## PASSAGE SHOWN
<<<<
Channelpedia

PubMed 18450385


Referenced in Channelpedia wiki pages of: none

Automatically associated channels: HCN1 , HCN2 , HCN3 , HCN4



Title: Hyperpolarization-activated cyclic nucleotide-gated channel mRNA and protein expression in large versus small diameter dorsal root ganglion neurons: correlation with hyperpolarization-activated current gating.

Authors: E V Kouranova, B W Strassle, R H Ring, M R Bowlby, D V Vasilyev

Journal, date & volume: Neuroscience, 2008 Jun 2 , 153, 1008-19

PubMed link: http://www.ncbi.nlm.nih.gov/pubmed/18450385


Abstract
Hyperpolarization-activated cyclic nucleotide-gated channels (HCN) are responsible for the functional hyperpolarization-activated current (I(h)) in dorsal root ganglion (DRG) neurons. We studied HCN1-4 channel mRNA and protein expression and correlated these findings with I(h) functional properties in rat DRG neurons of different size. Quantitative RT-PCR (TaqMan) analysis demonstrated that HCN2 and HCN1 mRNAs were more abundantly expressed in large diameter (55-80 microm) neurons, while HCN3 mRNA was preferentially expressed in small diameter (20-30 microm) neurons. HCN4 mRNA expression was very low in neurons of all sizes. At the protein level, subunit-selective polyclonal antibodies and immunofluorescence indicated that HCN1 and HCN3 are present in large diameter neurons and small diameter neurons. Staining in small diameter neurons was in IB4-positive (non-peptidergic) and IB4-negative (peptidergic) cells. HCN2 immunofluorescent staining was heterogeneous and predominantly in large diameter neurons and in small diameter IB4-negative neurons. HCN4 was poorly expressed in all neurons. Functionally, I(h) amplitude and density were significantly larger, and activation kinetics faster, in large diameter neurons when compared with small neurons. I(h) activation rates in small and large diameter DRG neurons were consistent with the relative abundance of HCN subunits in the respective cell type, considering the reported HCN channel activation rates in heterologous systems (HCN1>HCN2 approximately HCN3>HCN4), suggesting exclusivity of roles of different HCN subunits contributing to the excitability of DRG neurons of different size. Additionally, a functional role of I(h) in small DRG neuron excitability was evaluated using a computational model.
>>>>
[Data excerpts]
<<<<
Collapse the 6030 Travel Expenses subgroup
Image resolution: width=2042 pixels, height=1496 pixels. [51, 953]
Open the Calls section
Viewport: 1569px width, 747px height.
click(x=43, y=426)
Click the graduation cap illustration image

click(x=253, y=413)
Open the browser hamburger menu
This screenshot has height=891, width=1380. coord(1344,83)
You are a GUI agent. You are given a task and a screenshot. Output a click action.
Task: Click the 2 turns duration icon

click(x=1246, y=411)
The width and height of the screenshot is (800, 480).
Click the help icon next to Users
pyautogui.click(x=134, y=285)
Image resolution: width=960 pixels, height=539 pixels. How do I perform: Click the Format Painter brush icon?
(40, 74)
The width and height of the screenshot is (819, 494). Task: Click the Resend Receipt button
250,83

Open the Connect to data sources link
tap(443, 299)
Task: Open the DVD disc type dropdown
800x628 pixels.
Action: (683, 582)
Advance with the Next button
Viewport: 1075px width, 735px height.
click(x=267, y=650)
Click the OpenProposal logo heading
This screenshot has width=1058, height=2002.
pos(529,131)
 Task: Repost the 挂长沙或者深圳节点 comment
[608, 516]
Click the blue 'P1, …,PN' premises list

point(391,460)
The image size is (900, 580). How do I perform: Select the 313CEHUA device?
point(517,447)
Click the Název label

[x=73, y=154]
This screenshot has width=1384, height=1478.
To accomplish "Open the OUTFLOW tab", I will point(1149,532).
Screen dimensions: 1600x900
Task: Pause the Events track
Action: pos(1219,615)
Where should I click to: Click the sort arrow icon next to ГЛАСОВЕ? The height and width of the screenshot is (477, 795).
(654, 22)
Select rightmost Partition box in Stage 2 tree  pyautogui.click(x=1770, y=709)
>>>>
## WORK TO COMPLETE
Retype the portion of the Channelpedia entry running from "PubMed 18450385" up to and including "hyperpolarization-activated current gating.".

## EXPECTED OUTPUT
PubMed 18450385


Referenced in Channelpedia wiki pages of: none

Automatically associated channels: HCN1 , HCN2 , HCN3 , HCN4



Title: Hyperpolarization-activated cyclic nucleotide-gated channel mRNA and protein expression in large versus small diameter dorsal root ganglion neurons: correlation with hyperpolarization-activated current gating.